→ **PAGE TEXT**:
<<<<
Create an Extended Team

All salon professionals need more than just a space to work in. Build, nourish and maintain relationships with your booth renters by welcoming them as an extended team. It is important to develop a plan to help your renters successfully grow their business.

It is also important to remember that you are striving to create a win-win working relationship with your booth renters, because their success essentially is what pays the rent. Getting your renters on board with marketing and salon promotions will help solve many of these frustrations.

Contracts and Agreements

A contract between salon owner and booth renter is very important. Whether it is a business employment agreement or a space sub-lease for booth renters, getting that contract signed will help you secure a solid business foundation.

Just as important as the agreement is the manner in which you present the contract. A contract that is presented professionally will protect both parties in the event of a disagreement. A solid contract will most often alleviate those headaches, not to mention protect the business owner and the operator in the event of an audit by the state or IRS. The salon owner should have the contract with the booth renter clearly define the working arrangement between both parties. It is better to be covered for what might happen versus not being covered for what has already occurred.

Don’t Be Afraid Of The Booth Renter!

To build a successful business relationship between you and your booth renters, certain things should be in place and understood. First, your renters must have a clear understanding of your business philosophy, goals, policies and procedures. When your renters are informed and educated, it keeps them in the loop.

Never make your salon booth renter feel like an outcast or the enemy. When you are open and honest with your booth renters, they will have a higher level of respect for you, your staff and your business. These factors should open up negotiable terms between you and your renters, which will allow the both of you to operate in a professional working environment that brings entitlement and growth to both parties.

If you are thinking about leasing space to booth renters it is always important to sell your salon’s strengths and points of difference. A booth renter can either be your best friend or your worst enemy. So, by thinking outside the box and looking at the positive aspects of booth renting, you will find hairstylists that will help your business continue to grow and thrive.
>>>>
→ **PROVIDED INFORMATION**:
<<<<
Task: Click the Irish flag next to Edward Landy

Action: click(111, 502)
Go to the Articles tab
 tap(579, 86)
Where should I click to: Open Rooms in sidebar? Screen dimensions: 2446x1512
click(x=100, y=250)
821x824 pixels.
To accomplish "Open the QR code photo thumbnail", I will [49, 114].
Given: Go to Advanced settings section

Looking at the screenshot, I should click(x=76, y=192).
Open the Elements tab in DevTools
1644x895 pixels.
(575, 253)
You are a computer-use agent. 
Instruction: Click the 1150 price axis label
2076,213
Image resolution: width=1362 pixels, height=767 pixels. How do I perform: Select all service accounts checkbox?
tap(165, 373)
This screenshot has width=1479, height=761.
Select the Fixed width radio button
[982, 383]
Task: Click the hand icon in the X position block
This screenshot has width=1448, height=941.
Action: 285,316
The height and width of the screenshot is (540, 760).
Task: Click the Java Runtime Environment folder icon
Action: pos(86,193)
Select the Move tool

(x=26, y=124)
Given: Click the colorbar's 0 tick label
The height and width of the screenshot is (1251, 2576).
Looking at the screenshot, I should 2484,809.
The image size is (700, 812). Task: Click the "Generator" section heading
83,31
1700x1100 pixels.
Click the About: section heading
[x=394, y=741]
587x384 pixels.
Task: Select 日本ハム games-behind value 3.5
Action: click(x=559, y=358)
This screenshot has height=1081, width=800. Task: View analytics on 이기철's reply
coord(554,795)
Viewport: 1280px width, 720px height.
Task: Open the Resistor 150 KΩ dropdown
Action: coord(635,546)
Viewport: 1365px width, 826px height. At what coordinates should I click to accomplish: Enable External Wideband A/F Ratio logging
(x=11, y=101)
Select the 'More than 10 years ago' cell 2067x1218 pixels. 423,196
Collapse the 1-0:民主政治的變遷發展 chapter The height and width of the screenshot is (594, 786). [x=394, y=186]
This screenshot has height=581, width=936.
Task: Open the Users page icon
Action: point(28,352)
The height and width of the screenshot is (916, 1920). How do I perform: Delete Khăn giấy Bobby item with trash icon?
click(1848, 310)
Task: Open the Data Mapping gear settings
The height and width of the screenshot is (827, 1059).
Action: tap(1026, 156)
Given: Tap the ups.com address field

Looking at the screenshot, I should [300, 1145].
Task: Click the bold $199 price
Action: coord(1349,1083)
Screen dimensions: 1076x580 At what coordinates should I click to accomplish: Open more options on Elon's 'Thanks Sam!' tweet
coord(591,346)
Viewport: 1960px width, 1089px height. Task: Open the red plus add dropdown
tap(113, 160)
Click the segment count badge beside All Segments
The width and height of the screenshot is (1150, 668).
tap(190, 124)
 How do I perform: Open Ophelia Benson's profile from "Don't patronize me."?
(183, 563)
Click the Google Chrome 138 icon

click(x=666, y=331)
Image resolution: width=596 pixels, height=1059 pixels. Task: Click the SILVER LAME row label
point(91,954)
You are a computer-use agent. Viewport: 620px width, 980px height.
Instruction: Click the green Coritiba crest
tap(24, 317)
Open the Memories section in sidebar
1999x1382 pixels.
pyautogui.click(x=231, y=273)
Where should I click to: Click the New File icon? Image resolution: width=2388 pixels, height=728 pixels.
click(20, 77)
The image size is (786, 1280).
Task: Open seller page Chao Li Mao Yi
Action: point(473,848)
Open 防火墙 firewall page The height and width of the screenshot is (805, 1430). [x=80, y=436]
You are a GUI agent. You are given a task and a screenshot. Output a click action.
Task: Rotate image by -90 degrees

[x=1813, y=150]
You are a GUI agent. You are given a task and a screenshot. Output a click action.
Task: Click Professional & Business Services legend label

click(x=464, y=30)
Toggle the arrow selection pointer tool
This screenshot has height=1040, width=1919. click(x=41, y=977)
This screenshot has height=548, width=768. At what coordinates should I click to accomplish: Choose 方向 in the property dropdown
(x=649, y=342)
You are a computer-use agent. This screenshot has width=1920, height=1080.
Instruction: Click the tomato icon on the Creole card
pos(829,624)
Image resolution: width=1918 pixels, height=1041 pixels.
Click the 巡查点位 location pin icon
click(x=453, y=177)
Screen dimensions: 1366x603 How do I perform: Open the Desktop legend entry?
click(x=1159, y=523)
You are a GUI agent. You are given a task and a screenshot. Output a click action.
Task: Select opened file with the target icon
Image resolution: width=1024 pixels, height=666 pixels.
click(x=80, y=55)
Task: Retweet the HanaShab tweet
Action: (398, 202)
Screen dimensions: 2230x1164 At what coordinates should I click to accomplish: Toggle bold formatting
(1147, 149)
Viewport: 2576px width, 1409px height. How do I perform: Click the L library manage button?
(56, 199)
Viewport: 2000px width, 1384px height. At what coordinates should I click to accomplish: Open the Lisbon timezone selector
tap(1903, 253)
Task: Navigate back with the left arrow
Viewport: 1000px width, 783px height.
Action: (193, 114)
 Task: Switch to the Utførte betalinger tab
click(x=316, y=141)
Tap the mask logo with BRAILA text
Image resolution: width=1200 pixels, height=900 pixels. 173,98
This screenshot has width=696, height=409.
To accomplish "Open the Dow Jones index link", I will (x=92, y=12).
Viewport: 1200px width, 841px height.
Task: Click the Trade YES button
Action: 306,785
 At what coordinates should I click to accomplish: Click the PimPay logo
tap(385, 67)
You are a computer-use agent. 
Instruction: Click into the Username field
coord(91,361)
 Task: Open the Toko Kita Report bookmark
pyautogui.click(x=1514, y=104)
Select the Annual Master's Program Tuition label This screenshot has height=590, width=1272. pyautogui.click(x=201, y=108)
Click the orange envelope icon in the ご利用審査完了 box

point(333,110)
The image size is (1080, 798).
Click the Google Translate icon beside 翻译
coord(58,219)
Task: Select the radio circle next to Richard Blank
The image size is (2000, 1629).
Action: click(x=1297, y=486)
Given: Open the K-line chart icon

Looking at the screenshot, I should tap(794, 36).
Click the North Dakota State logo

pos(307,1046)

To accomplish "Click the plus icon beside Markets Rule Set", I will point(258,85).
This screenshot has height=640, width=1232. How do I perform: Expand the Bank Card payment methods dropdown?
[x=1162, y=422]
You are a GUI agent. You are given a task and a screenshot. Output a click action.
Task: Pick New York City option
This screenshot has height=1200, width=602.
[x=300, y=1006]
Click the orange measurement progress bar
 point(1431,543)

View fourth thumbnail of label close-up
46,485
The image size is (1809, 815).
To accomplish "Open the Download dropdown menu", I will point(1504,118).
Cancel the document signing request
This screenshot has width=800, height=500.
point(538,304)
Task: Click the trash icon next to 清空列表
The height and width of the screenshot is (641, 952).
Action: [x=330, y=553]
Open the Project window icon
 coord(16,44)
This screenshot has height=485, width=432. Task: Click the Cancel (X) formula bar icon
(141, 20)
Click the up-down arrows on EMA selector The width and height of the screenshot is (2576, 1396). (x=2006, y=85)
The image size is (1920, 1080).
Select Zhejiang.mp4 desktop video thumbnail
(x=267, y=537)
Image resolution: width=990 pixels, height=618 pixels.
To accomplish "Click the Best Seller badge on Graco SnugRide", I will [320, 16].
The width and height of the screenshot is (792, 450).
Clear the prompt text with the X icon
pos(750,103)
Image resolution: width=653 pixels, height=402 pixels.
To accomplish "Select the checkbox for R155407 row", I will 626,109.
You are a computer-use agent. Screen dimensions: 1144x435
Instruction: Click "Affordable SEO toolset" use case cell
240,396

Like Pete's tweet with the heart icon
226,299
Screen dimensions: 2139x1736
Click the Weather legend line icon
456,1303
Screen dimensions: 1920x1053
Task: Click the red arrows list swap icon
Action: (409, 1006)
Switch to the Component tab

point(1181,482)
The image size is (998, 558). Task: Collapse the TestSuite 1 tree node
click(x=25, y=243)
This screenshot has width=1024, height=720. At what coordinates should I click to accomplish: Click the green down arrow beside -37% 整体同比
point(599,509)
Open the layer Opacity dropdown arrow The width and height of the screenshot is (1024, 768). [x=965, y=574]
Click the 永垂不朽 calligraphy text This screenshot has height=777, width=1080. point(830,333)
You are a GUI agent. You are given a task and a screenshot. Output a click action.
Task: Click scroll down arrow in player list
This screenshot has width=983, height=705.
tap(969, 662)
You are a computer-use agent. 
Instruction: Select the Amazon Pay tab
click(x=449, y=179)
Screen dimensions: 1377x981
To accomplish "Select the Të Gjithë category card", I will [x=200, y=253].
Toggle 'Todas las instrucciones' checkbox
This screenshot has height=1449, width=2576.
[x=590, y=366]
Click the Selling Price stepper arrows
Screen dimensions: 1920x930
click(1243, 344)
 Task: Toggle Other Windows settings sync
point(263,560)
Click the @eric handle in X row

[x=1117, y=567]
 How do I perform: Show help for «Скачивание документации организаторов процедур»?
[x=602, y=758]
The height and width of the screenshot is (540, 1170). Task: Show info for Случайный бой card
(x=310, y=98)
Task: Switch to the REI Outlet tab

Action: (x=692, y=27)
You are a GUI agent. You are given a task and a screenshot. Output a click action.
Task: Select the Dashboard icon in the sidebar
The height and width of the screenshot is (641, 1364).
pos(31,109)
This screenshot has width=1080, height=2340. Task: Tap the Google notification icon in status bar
>>>>
→ **TASK DESCRIPTION**:
Answer these from the booth-renter text above:
1. According to the text, whose success essentially pays the rent?
2. In the event of what can a solid contract protect both the business owner and the operator?
3. What four things must renters clearly understand first?

→ **EXERCISE OUTPUT**:
1. The booth renters' success.
2. An audit by the state or IRS.
3. The salon's business philosophy, goals, policies and procedures.